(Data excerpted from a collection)
☆ ☆ ☆

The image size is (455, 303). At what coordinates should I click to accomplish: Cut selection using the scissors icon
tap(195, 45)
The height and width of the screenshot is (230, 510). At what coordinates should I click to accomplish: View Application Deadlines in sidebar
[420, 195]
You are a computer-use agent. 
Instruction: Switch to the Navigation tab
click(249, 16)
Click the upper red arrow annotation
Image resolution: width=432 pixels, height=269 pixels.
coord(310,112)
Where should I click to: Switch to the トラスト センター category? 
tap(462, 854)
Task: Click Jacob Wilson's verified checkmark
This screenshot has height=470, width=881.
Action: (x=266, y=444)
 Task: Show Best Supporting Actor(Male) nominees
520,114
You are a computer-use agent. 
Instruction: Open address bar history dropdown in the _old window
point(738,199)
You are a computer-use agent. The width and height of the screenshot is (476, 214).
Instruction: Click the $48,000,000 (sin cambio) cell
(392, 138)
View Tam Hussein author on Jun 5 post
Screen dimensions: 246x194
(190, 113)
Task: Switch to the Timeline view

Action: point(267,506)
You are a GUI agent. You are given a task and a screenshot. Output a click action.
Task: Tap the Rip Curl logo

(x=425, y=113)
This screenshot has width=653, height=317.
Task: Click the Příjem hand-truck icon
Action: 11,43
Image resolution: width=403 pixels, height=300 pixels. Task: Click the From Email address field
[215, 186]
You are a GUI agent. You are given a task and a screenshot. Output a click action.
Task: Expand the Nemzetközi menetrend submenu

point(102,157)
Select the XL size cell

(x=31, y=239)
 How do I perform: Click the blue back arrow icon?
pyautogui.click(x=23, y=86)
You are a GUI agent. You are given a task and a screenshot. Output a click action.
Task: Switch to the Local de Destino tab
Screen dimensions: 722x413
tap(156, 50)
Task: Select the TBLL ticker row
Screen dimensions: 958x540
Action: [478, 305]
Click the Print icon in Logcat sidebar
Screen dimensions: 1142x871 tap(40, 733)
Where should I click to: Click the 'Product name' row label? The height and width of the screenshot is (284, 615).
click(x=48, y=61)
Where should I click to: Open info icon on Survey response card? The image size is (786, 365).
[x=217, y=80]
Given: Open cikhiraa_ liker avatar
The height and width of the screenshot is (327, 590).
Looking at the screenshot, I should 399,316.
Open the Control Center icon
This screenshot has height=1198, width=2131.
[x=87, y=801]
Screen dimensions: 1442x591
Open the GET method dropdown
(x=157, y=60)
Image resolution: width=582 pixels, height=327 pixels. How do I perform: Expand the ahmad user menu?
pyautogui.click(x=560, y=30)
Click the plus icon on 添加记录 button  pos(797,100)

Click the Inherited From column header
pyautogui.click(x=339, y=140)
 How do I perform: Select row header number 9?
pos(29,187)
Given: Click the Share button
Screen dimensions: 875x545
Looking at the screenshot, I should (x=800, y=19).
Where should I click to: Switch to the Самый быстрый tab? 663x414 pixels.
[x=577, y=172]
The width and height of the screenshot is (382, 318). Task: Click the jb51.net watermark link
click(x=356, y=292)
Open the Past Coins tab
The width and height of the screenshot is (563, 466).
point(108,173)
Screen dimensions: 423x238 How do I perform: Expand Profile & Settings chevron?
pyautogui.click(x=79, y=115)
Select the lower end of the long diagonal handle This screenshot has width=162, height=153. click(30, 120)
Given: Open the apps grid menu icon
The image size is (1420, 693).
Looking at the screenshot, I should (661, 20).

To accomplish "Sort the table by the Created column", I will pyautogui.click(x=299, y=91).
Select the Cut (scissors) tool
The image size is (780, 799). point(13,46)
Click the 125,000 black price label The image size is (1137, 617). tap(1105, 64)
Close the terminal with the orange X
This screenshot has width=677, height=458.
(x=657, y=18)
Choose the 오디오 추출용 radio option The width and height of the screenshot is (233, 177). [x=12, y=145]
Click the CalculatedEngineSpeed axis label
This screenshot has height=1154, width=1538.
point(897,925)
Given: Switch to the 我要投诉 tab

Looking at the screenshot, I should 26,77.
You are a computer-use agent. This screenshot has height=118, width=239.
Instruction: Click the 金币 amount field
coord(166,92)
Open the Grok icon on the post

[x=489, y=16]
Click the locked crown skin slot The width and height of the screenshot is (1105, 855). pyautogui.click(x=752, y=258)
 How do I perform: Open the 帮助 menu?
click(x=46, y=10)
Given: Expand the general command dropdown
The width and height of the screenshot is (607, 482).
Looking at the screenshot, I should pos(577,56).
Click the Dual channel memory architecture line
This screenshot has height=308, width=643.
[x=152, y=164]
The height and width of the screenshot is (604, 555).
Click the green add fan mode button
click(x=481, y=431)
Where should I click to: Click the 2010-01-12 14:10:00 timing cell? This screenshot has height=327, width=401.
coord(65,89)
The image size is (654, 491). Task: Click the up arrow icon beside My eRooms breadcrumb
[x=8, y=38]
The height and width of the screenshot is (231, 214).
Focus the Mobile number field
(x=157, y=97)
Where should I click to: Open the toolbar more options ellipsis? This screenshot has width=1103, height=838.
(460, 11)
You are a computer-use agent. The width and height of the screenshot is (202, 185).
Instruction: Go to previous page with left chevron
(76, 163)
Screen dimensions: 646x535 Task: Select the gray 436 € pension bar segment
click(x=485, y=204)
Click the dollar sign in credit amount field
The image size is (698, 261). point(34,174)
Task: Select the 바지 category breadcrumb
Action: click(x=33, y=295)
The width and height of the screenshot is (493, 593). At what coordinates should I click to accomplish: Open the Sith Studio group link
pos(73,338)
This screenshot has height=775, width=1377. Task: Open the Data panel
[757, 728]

☆ ☆ ☆

▶ WHAT THE TASK ASKS
Please rewrite all of the data above, substituting "desktop automation agent" for every occurrence of "computer-use agent" and leaving everything else unchanged.

▶ TASK OUTPUT
The image size is (455, 303). At what coordinates should I click to accomplish: Cut selection using the scissors icon
tap(195, 45)
The height and width of the screenshot is (230, 510). At what coordinates should I click to accomplish: View Application Deadlines in sidebar
[420, 195]
You are a desktop automation agent. 
Instruction: Switch to the Navigation tab
click(249, 16)
Click the upper red arrow annotation
Image resolution: width=432 pixels, height=269 pixels.
coord(310,112)
Where should I click to: Switch to the トラスト センター category? 
tap(462, 854)
Task: Click Jacob Wilson's verified checkmark
This screenshot has height=470, width=881.
Action: (x=266, y=444)
 Task: Show Best Supporting Actor(Male) nominees
520,114
You are a desktop automation agent. 
Instruction: Open address bar history dropdown in the _old window
point(738,199)
You are a desktop automation agent. The width and height of the screenshot is (476, 214).
Instruction: Click the $48,000,000 (sin cambio) cell
(392, 138)
View Tam Hussein author on Jun 5 post
Screen dimensions: 246x194
(190, 113)
Task: Switch to the Timeline view

Action: point(267,506)
You are a GUI agent. You are given a task and a screenshot. Output a click action.
Task: Tap the Rip Curl logo

(x=425, y=113)
This screenshot has width=653, height=317.
Task: Click the Příjem hand-truck icon
Action: 11,43
Image resolution: width=403 pixels, height=300 pixels. Task: Click the From Email address field
[215, 186]
You are a GUI agent. You are given a task and a screenshot. Output a click action.
Task: Expand the Nemzetközi menetrend submenu

point(102,157)
Select the XL size cell

(x=31, y=239)
 How do I perform: Click the blue back arrow icon?
pyautogui.click(x=23, y=86)
You are a GUI agent. You are given a task and a screenshot. Output a click action.
Task: Switch to the Local de Destino tab
Screen dimensions: 722x413
tap(156, 50)
Task: Select the TBLL ticker row
Screen dimensions: 958x540
Action: [478, 305]
Click the Print icon in Logcat sidebar
Screen dimensions: 1142x871 tap(40, 733)
Where should I click to: Click the 'Product name' row label? The height and width of the screenshot is (284, 615).
click(x=48, y=61)
Where should I click to: Open info icon on Survey response card? The image size is (786, 365).
[x=217, y=80]
Given: Open cikhiraa_ liker avatar
The height and width of the screenshot is (327, 590).
Looking at the screenshot, I should 399,316.
Open the Control Center icon
This screenshot has height=1198, width=2131.
[x=87, y=801]
Screen dimensions: 1442x591
Open the GET method dropdown
(x=157, y=60)
Image resolution: width=582 pixels, height=327 pixels. How do I perform: Expand the ahmad user menu?
pyautogui.click(x=560, y=30)
Click the plus icon on 添加记录 button  pos(797,100)

Click the Inherited From column header
pyautogui.click(x=339, y=140)
 How do I perform: Select row header number 9?
pos(29,187)
Given: Click the Share button
Screen dimensions: 875x545
Looking at the screenshot, I should (x=800, y=19).
Where should I click to: Switch to the Самый быстрый tab? 663x414 pixels.
[x=577, y=172]
The width and height of the screenshot is (382, 318). Task: Click the jb51.net watermark link
click(x=356, y=292)
Open the Past Coins tab
The width and height of the screenshot is (563, 466).
point(108,173)
Screen dimensions: 423x238 How do I perform: Expand Profile & Settings chevron?
pyautogui.click(x=79, y=115)
Select the lower end of the long diagonal handle This screenshot has width=162, height=153. click(30, 120)
Given: Open the apps grid menu icon
The image size is (1420, 693).
Looking at the screenshot, I should (661, 20).

To accomplish "Sort the table by the Created column", I will pyautogui.click(x=299, y=91).
Select the Cut (scissors) tool
The image size is (780, 799). point(13,46)
Click the 125,000 black price label The image size is (1137, 617). tap(1105, 64)
Close the terminal with the orange X
This screenshot has width=677, height=458.
(x=657, y=18)
Choose the 오디오 추출용 radio option The width and height of the screenshot is (233, 177). [x=12, y=145]
Click the CalculatedEngineSpeed axis label
This screenshot has height=1154, width=1538.
point(897,925)
Given: Switch to the 我要投诉 tab

Looking at the screenshot, I should 26,77.
You are a desktop automation agent. This screenshot has height=118, width=239.
Instruction: Click the 金币 amount field
coord(166,92)
Open the Grok icon on the post

[x=489, y=16]
Click the locked crown skin slot The width and height of the screenshot is (1105, 855). pyautogui.click(x=752, y=258)
 How do I perform: Open the 帮助 menu?
click(x=46, y=10)
Given: Expand the general command dropdown
The width and height of the screenshot is (607, 482).
Looking at the screenshot, I should pos(577,56).
Click the Dual channel memory architecture line
This screenshot has height=308, width=643.
[x=152, y=164]
The height and width of the screenshot is (604, 555).
Click the green add fan mode button
click(x=481, y=431)
Where should I click to: Click the 2010-01-12 14:10:00 timing cell? This screenshot has height=327, width=401.
coord(65,89)
The image size is (654, 491). Task: Click the up arrow icon beside My eRooms breadcrumb
[x=8, y=38]
The height and width of the screenshot is (231, 214).
Focus the Mobile number field
(x=157, y=97)
Where should I click to: Open the toolbar more options ellipsis? This screenshot has width=1103, height=838.
(460, 11)
You are a desktop automation agent. The width and height of the screenshot is (202, 185).
Instruction: Go to previous page with left chevron
(76, 163)
Screen dimensions: 646x535 Task: Select the gray 436 € pension bar segment
click(x=485, y=204)
Click the dollar sign in credit amount field
The image size is (698, 261). point(34,174)
Task: Select the 바지 category breadcrumb
Action: click(x=33, y=295)
The width and height of the screenshot is (493, 593). At what coordinates should I click to accomplish: Open the Sith Studio group link
pos(73,338)
This screenshot has height=775, width=1377. Task: Open the Data panel
[757, 728]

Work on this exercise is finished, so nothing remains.